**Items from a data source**
· · · ·

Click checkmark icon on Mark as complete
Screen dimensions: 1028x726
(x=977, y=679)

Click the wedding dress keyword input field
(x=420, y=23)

· · · ·

**What you will do**
Substitute "Tap" for "Click" throughout the records and write them out again, leaving everything else unchanged.

**Expected output**
Tap checkmark icon on Mark as complete
Screen dimensions: 1028x726
(x=977, y=679)

Tap the wedding dress keyword input field
(x=420, y=23)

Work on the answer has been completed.